**TEXT EXCERPT:**
Re: bug report: ksh: incorrect "$@" handling with null (empty) IFS

Theo Buehler-3
On Sat, Sep 12, 2020 at 06:58:47AM +0000, avih wrote:

> Note: originally posted to misc@ and was requested by Rafael Possamai
> to post to bugs@ ( https://marc.info/?l=openbsd-misc&m=159986950219082&w=4 )
>
> Note: I'm not following this list, nor using OpenBSD regularly.
> Please CC me for any comment.
>
>
> uname -a (running inside virtual box):
> OpenBSD foo.my.domain 6.7 GENERIC.MP#182 amd64
>
>
> Run the following command:
> /bin/sh -c 'IFS=; args() { printf "[%s]" "$@"; }; args 1 2 3'
>
> Expected result:
> [1][2][3]
>
> Actual result:
> [1 2 3]
>
>
> It seems that "$@" in [k]sh with IFS as null combines the arguments
> as if it was "$*" when IFS is unset or begins with space, while in
> fact the main difference between (quoted) "$@" and $* is that the
> former should retain the individual arguments regardless of IFS,
> while $* combines them with the first char of IFS (or space if IFS
> is unset).

**DATA EXTRACT:**
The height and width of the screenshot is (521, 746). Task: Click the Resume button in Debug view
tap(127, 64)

* * *

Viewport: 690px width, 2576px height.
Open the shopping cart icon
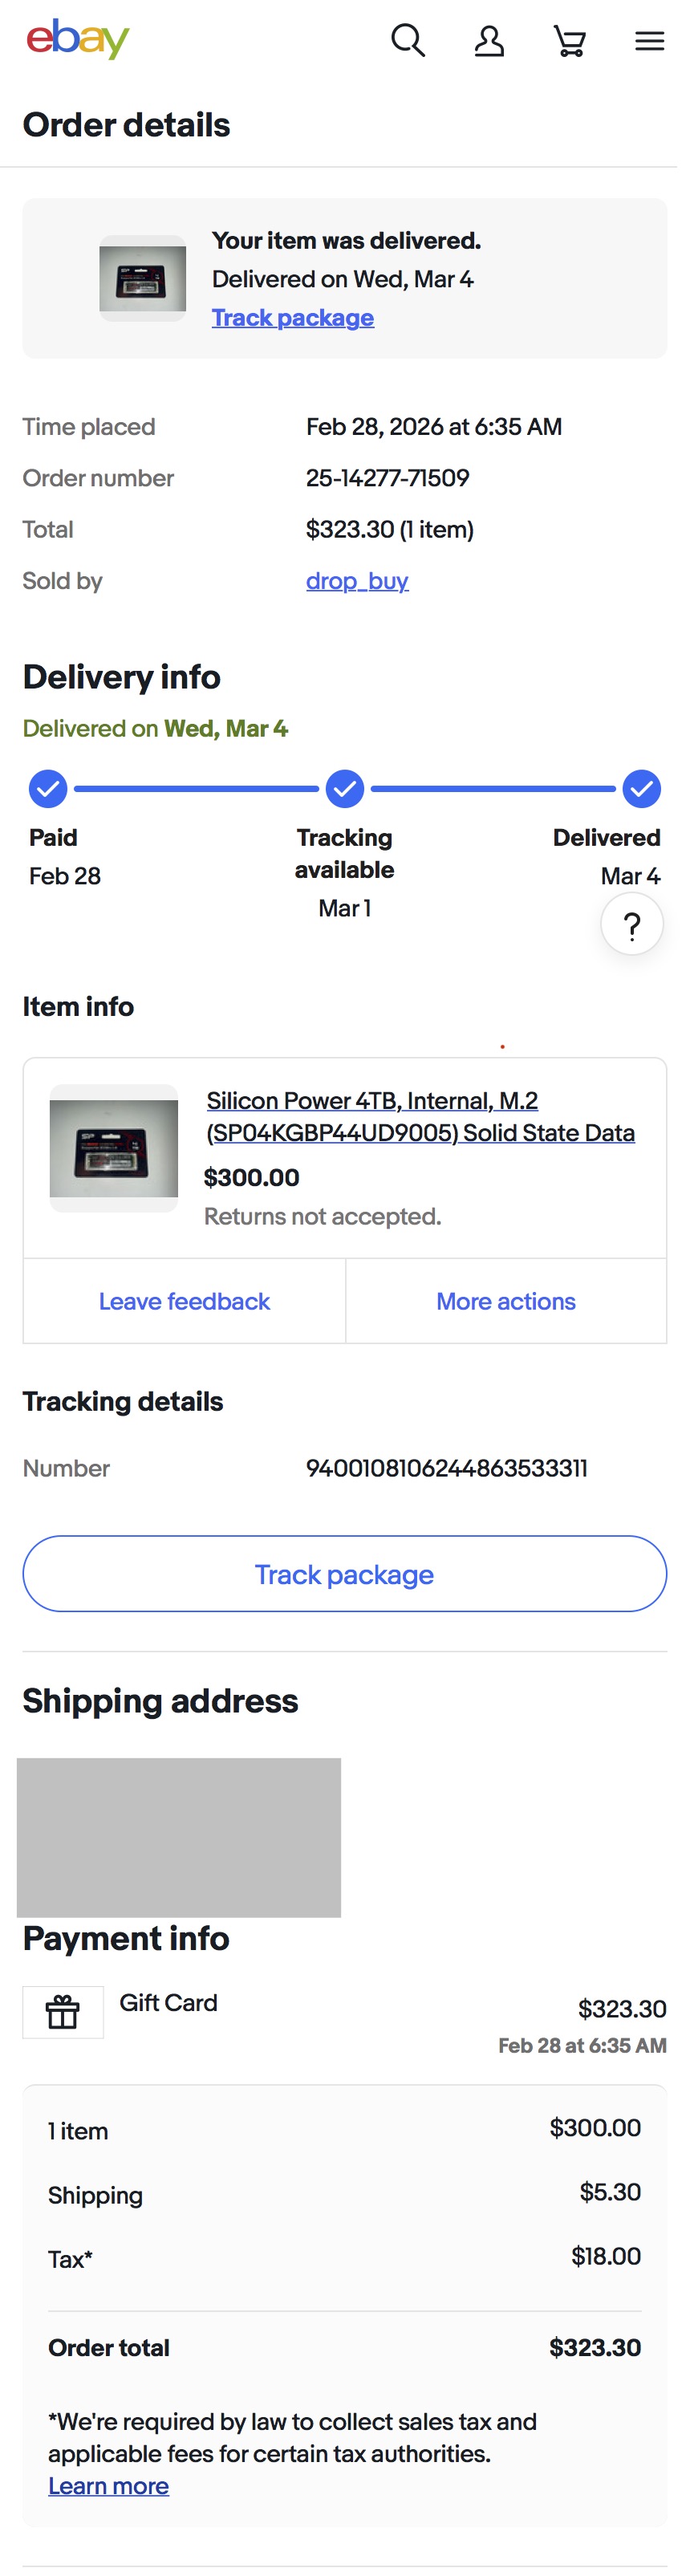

**TASK 1:** Echo everything in the bug report from "Theo Buehler-3" down to "for any comment.".
**TASK 2:** Sum up the bug report in two sentences.
**TASK 3:** Translate the bug report's sentence "Please CC me for any comment." into Spanish.
The items can be left aside.

**CORRECT RESPONSE 1:**
Theo Buehler-3
On Sat, Sep 12, 2020 at 06:58:47AM +0000, avih wrote:

> Note: originally posted to misc@ and was requested by Rafael Possamai
> to post to bugs@ ( https://marc.info/?l=openbsd-misc&m=159986950219082&w=4 )
>
> Note: I'm not following this list, nor using OpenBSD regularly.
> Please CC me for any comment.

**CORRECT RESPONSE 2:** On OpenBSD 6.7, running a ksh command that sets IFS to null and prints "$@" in a function called with 1 2 3 gives [1 2 3] instead of the expected [1][2][3]. The report says quoted "$@" should keep each argument separate regardless of IFS, while $* joins them with the first character of IFS.

**CORRECT RESPONSE 3:** Por favor, pónganme en copia para cualquier comentario.